The exercise: Print the lines verbatim, starting at the line that contains "This screenshot has height=819, width=1456." and ending at the line that contains "center [124, 422].", and omit the pictures from your answer.

[Entries from a data source]
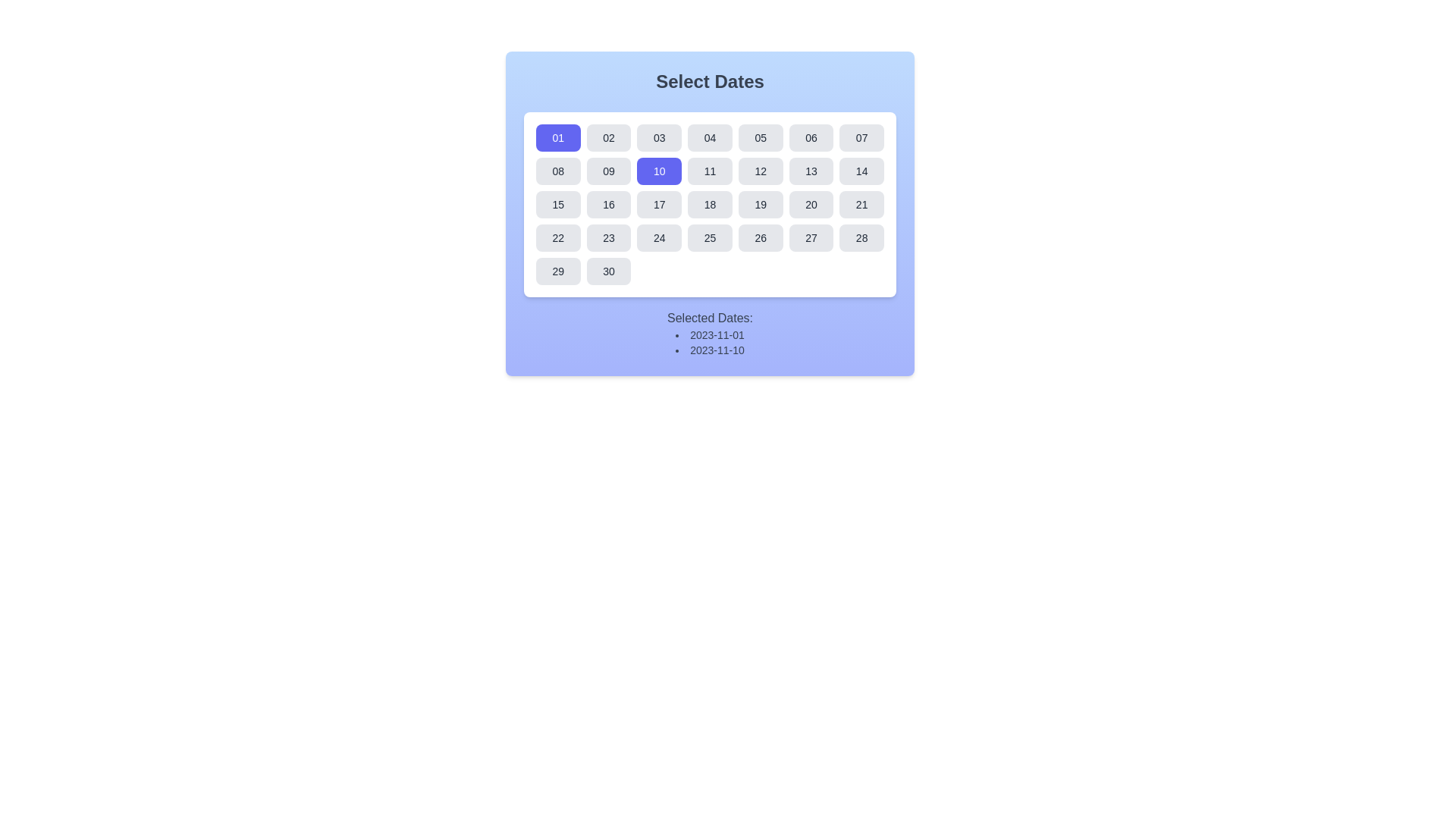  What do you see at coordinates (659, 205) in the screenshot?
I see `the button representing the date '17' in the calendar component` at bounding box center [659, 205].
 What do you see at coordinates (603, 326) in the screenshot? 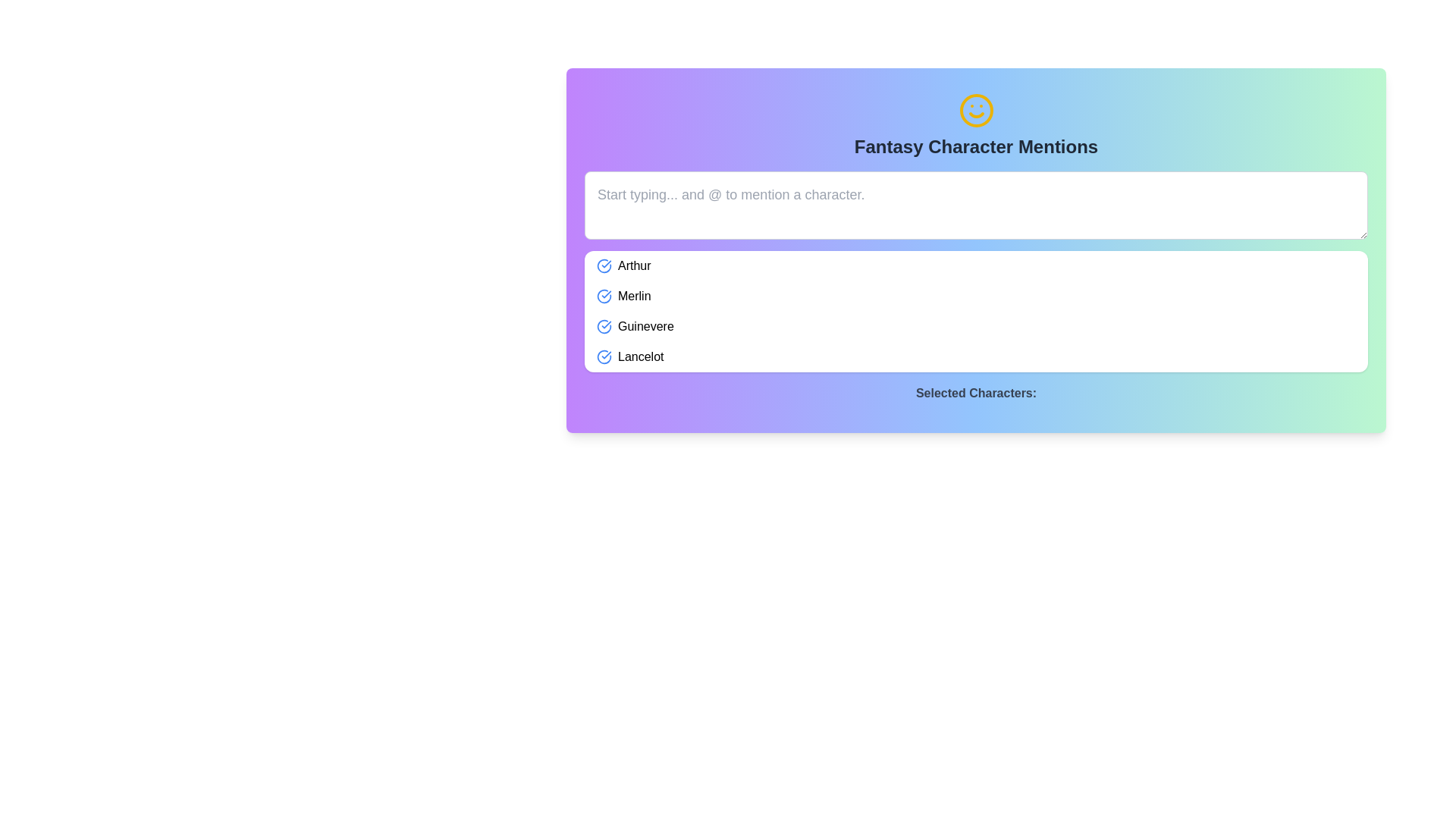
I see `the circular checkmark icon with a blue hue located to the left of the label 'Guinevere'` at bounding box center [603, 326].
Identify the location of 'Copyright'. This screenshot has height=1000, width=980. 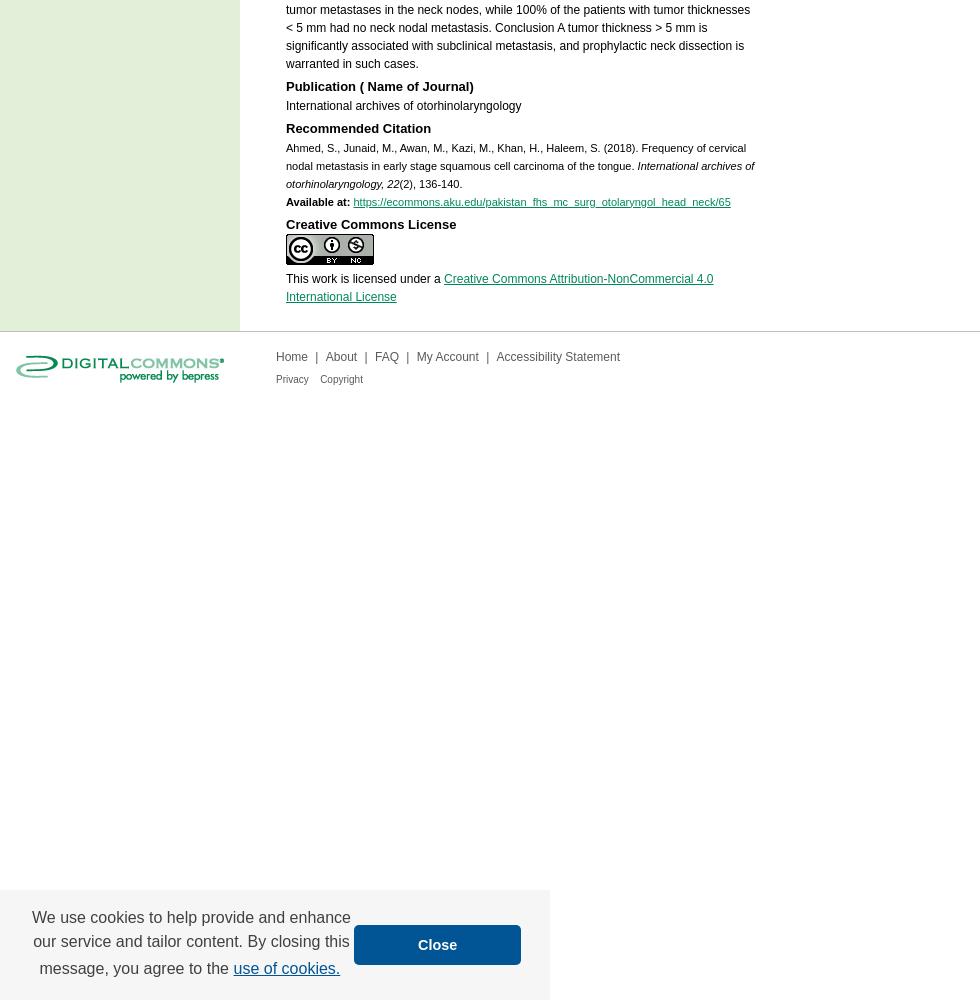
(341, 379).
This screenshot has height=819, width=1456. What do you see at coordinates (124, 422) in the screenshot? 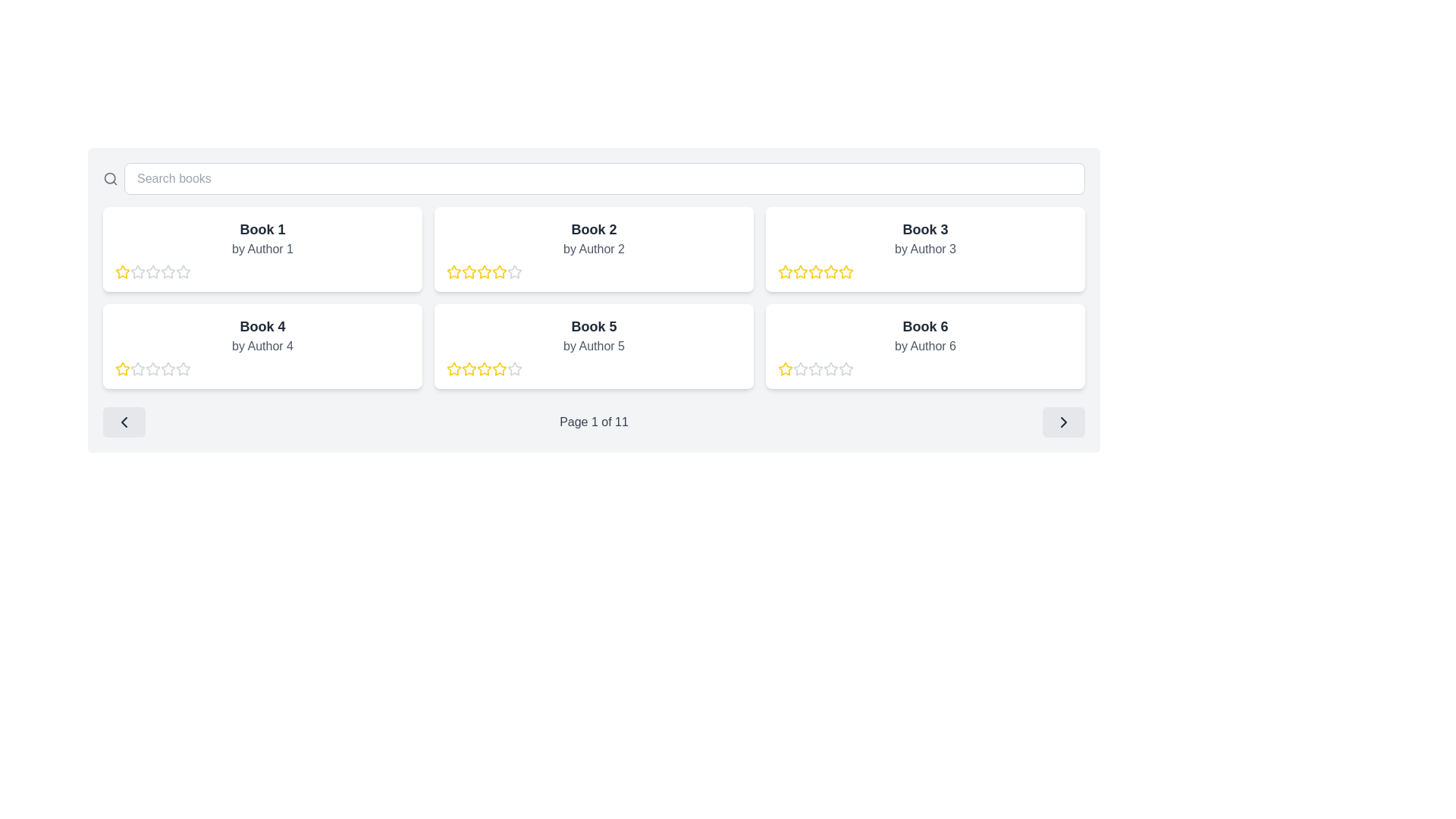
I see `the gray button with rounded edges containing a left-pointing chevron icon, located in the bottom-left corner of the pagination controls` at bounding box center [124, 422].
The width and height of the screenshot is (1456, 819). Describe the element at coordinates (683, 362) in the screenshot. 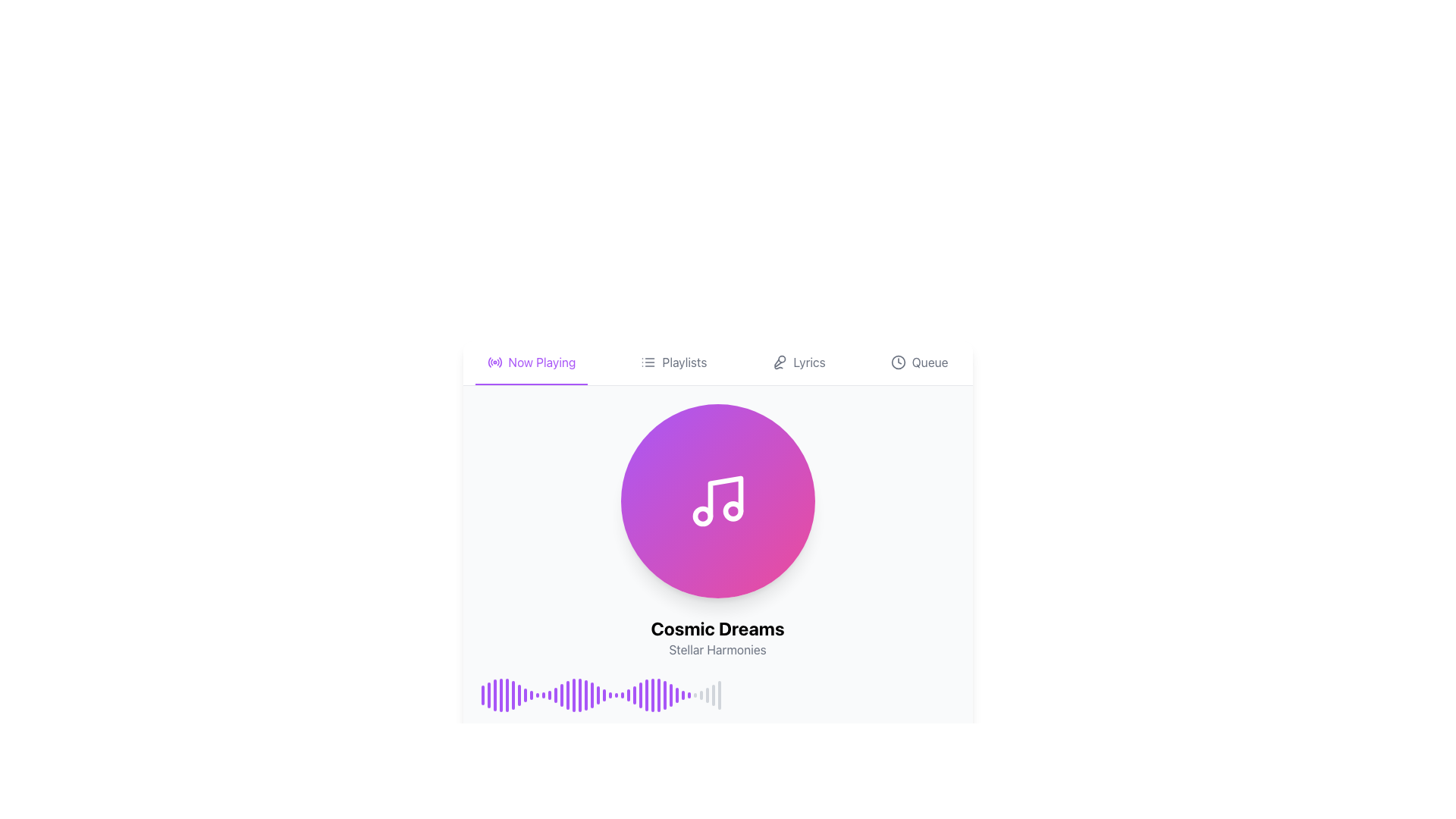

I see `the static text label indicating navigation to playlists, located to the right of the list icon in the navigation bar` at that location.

Final result:
This screenshot has height=819, width=1456. What do you see at coordinates (124, 422) in the screenshot? 
I see `the gray button with rounded edges containing a left-pointing chevron icon, located in the bottom-left corner of the pagination controls` at bounding box center [124, 422].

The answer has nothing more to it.